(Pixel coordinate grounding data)
--------------------------------------------------
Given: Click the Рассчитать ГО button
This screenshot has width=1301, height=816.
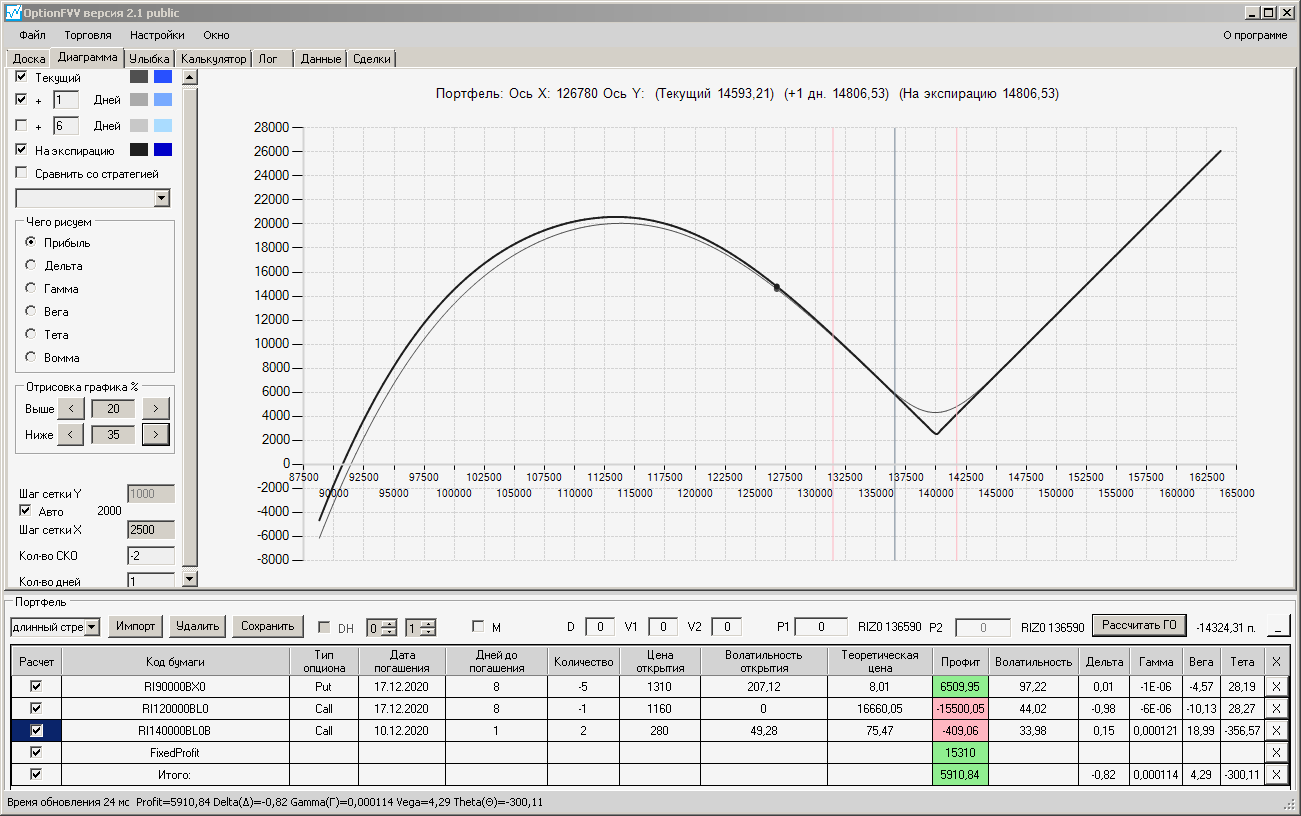Looking at the screenshot, I should pyautogui.click(x=1138, y=626).
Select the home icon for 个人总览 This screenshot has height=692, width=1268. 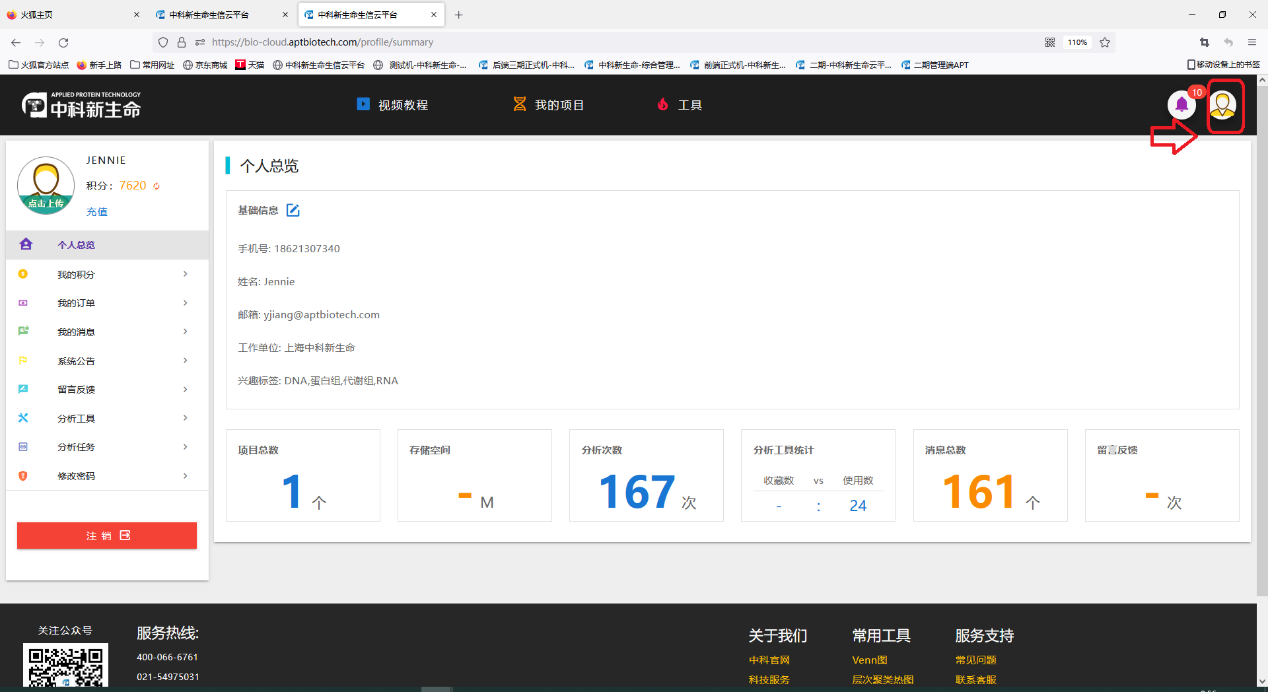25,244
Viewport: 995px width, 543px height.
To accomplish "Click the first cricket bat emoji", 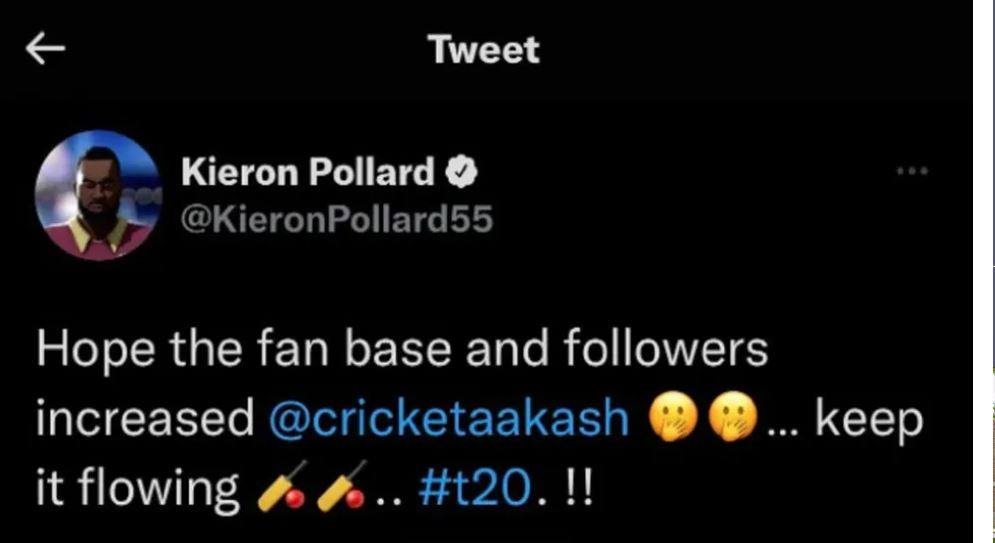I will pyautogui.click(x=280, y=487).
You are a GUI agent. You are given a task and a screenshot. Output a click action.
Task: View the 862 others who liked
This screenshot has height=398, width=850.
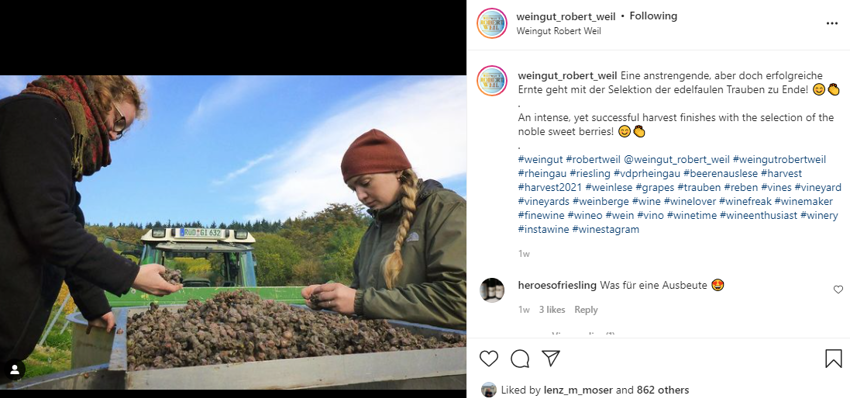pyautogui.click(x=663, y=390)
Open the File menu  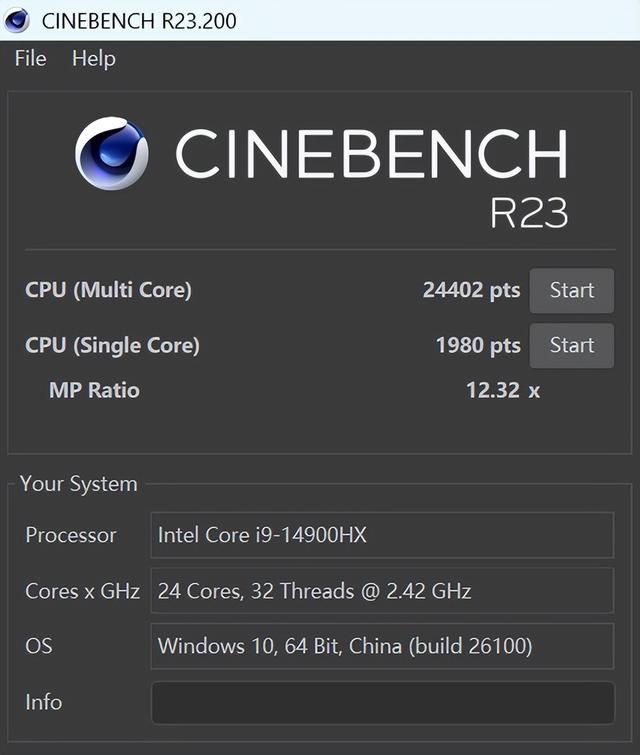(x=30, y=59)
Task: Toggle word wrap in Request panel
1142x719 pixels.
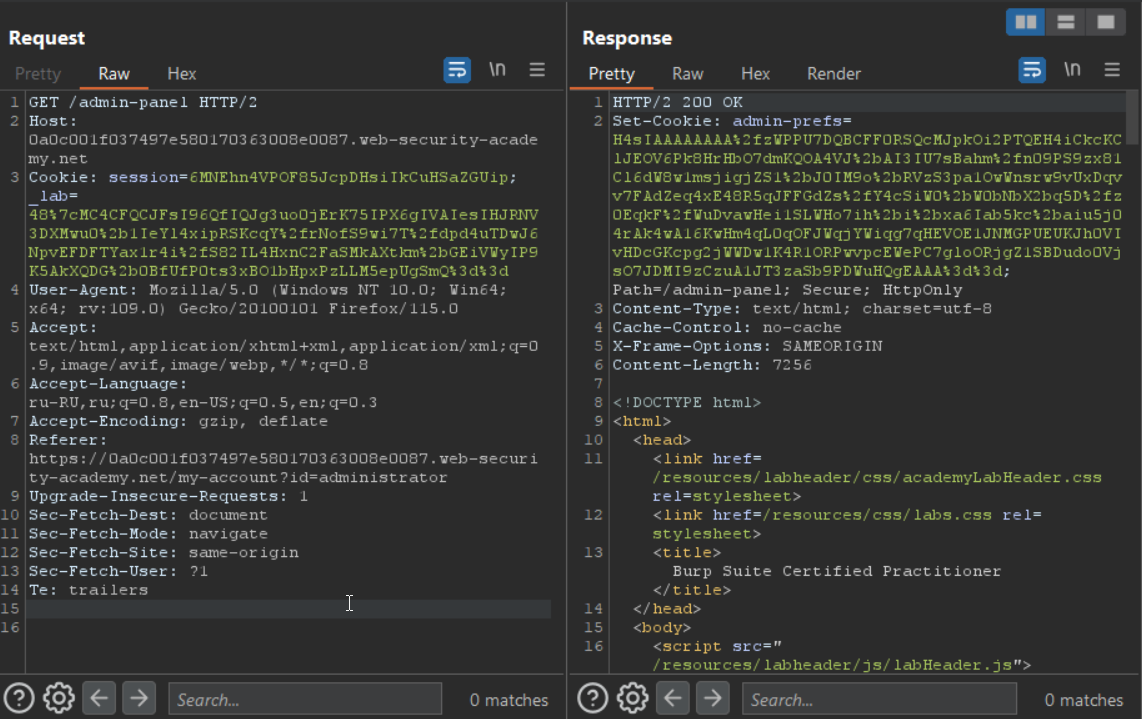Action: (457, 70)
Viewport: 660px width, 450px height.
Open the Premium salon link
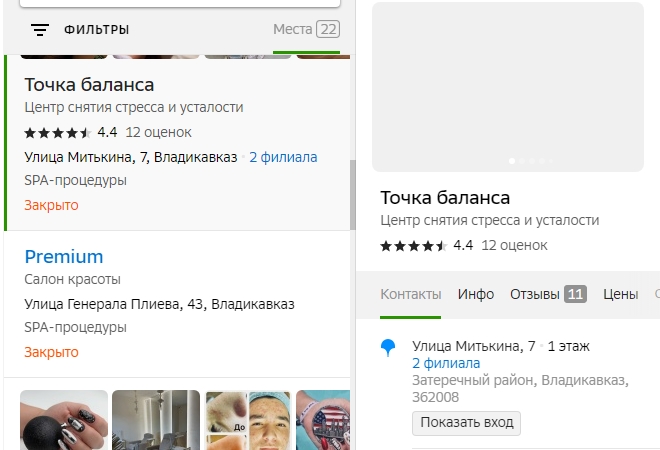tap(64, 256)
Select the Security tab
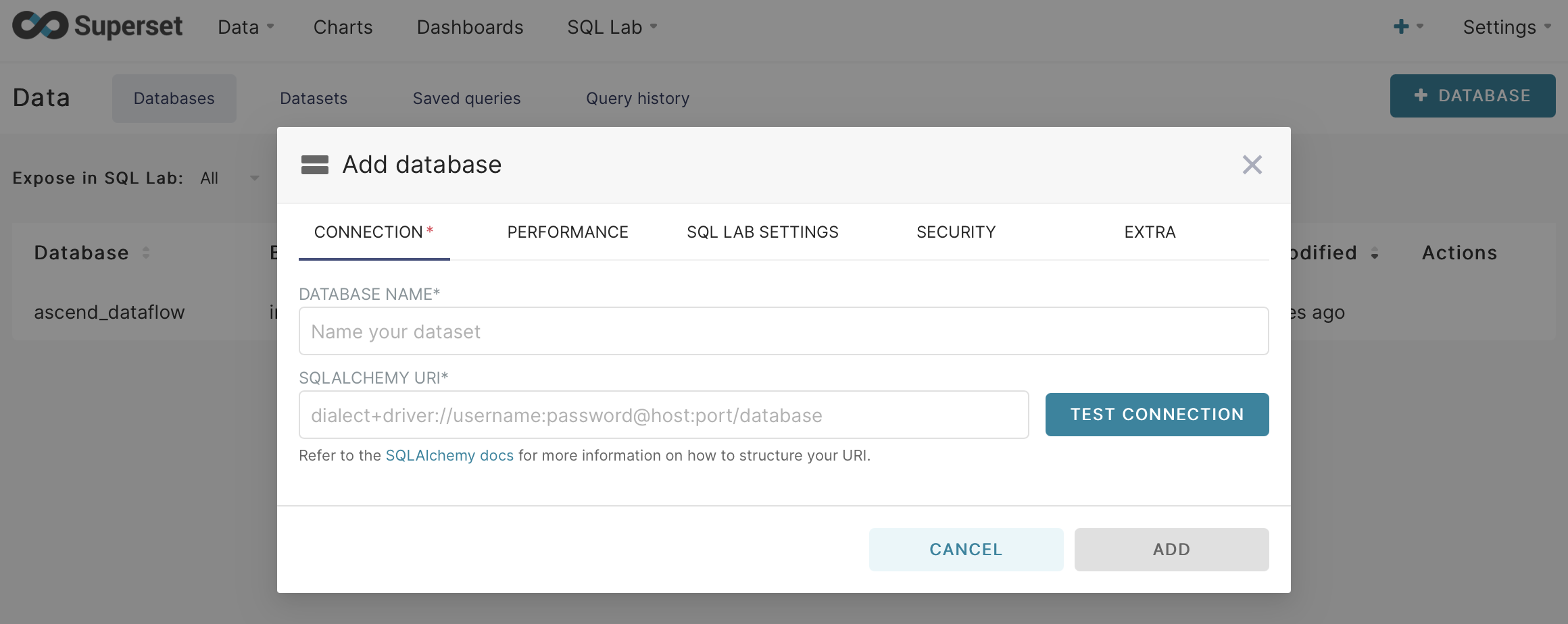1568x624 pixels. pyautogui.click(x=956, y=232)
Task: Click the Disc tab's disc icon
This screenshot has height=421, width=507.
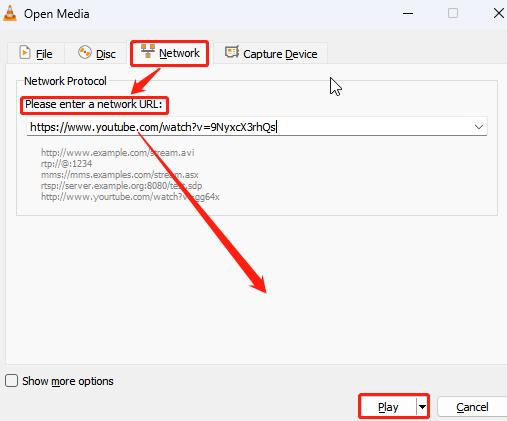Action: 85,52
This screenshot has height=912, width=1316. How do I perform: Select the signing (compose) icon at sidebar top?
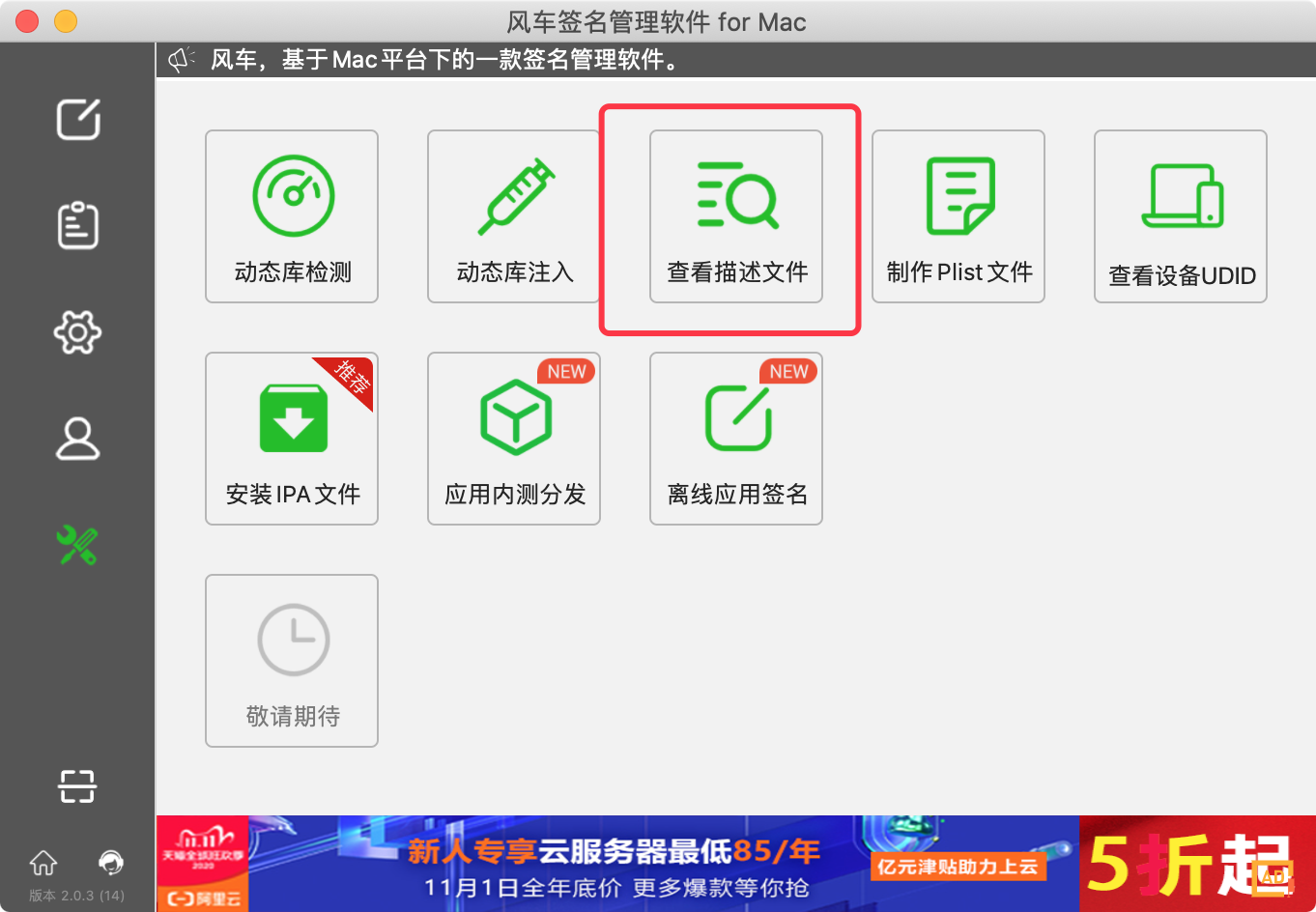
--------------------------------------------------
» **GOAL OF THE EXERCISE**: The only reply wanted is the number of lines in the records above containing the word "Viewport".

» **TASK OUTPUT**: 2